Daoud Emile G, Kalbfleisch Steven J, Hummel John D, Weiss Raul, Augustini Ralph S, Duff Steven B, Polsinelli Georgia, Castor John, Meta Tejas
MidOhio Cardiology, MidWest Research Foundation, Riverside-Methodist Hospital, Columbus 43214, USA.
J Cardiovasc Electrophysiol. 2002 Oct;13(10):964-70. doi: 10.1046/j.1540-8167.2002.00964.x.
The aim of this study is to describe implantation techniques and lead performance for biventricular pacing, dual-chamber implantable cardioverter defibrillators (ICDs).
A dual-chamber ICD with biventricular pacing was implanted in 87 patients with congestive heart failure (ejection fraction: 0.21 +/- 0.09), prolonged QRS duration (161 +/- 22 msec), and an indication for ICD therapy.

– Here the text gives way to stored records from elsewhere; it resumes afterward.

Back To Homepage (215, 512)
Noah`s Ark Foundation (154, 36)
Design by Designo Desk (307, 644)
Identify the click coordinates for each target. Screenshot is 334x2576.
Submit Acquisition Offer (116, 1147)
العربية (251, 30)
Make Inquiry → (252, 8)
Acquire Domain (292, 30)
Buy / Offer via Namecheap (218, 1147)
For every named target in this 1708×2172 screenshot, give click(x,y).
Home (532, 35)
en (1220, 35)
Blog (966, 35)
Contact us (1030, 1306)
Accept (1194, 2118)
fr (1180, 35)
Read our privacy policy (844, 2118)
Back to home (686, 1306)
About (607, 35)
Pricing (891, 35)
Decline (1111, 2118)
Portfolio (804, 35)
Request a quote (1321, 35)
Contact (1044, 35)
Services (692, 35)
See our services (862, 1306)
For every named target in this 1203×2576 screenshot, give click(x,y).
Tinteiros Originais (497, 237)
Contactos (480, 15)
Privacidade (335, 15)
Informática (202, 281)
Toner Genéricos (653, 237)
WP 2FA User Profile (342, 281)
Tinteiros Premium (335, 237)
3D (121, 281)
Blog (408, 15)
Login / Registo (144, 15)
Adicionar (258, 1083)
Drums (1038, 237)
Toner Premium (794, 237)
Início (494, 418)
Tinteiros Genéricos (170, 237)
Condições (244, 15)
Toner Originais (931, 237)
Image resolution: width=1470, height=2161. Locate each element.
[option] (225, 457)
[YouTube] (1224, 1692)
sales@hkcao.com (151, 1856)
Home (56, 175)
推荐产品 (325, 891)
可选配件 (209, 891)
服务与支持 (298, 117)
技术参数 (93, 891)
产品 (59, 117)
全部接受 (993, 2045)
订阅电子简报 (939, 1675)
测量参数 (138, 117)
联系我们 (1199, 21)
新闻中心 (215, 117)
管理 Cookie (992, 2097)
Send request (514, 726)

Left ventricular pacing was achieved with a thoracotomy approach (n = 21) or a nonthoracotomy approach (n = 66). With a thoracotomy, biventricular devices were implanted successfully in all patients. During follow-up (17 +/- 11 months), 9 patients died (43%), 2 underwent transplantation, and 2 required left ventricular lead revision. At last follow-up, biventricular sensing and capture threshold were 11 +/- 5 mV and 1.5 +/- 0.8 V, respectively. For nonthoracotomy procedures, two types of coronary sinus (CS) leads were implanted: an over-the-wire lead (n = 45) and a shaped lead (n = 21). The rate of successful implantation (overall: 89%) (over-the-wire 93% vs shaped 81%; P = 0.1) and durations for CS lead placement (66 +/- 50 vs 58 +/- 34 min, P = 0.6) and the procedure (133 +/- 58 vs 129 +/- 33 min, P = 0.8) were not different between the two CS leads. During follow-up (11 +/- 9 months), 9 patients died (14%), and the shaped CS lead dislodged in 3 patients (3 shaped vs 0 over-the-wire, P = 0.01). At last follow-up, biventricular sensing and capture threshold were 10 +/- 4 mV and 1.8 +/- 0.7 V, respectively, and there was no difference between over-the-wire and shaped leads. By multivariate analysis, mortality was associated with absence of spironolactone therapy but not procedural features.
Nonthoracotomy CS lead implantation is feasible, with a success rate of about 90% and few adverse events. For the remaining 10%, a thoracotomy approach can be completed safely in these ill patients without increased risk for death.
本研究旨在描述双心室起搏双腔植入式心脏复律除颤器(ICD)的植入技术及导线性能。
对87例充血性心力衰竭患者(射血分数:0.21±0.09,QRS时限延长:161±22毫秒)且有ICD治疗指征者植入带双心室起搏功能的双腔ICD。通过开胸手术途径(n = 21)或非开胸手术途径(n = 66)实现左心室起搏。采用开胸手术时,所有患者双心室装置均成功植入。随访期间(17±11个月),9例患者死亡(43%),2例接受移植,2例需要对左心室导线进行修正。在最后一次随访时,双心室感知和捕捉阈值分别为11±5毫伏和1.5±0.8伏。对于非开胸手术,植入了两种类型的冠状静脉窦(CS)导线:钢丝外导线(n = 45)和塑形导线(n = 21)。两种CS导线的成功植入率(总体:89%)(钢丝外导线93%对塑形导线81%;P = 0.1)、CS导线放置时间(66±50对58±34分钟,P = 0.6)及手术时间(133±58对129±33分钟,P = 0.8)无差异。随访期间(11±9个月),9例患者死亡(14%),3例塑形CS导线脱位(塑形导线3例对钢丝外导线0例,P = 0.01)。在最后一次随访时,双心室感知和捕捉阈值分别为10±4毫伏和1.8±0.7伏,钢丝外导线和塑形导线之间无差异。多因素分析显示,死亡率与未使用螺内酯治疗有关,而与手术特征无关。
非开胸CS导线植入是可行的,成功率约为90%,不良事件较少。对于其余10%的患者,在这些病情较重的患者中开胸手术可安全完成,且不会增加死亡风险。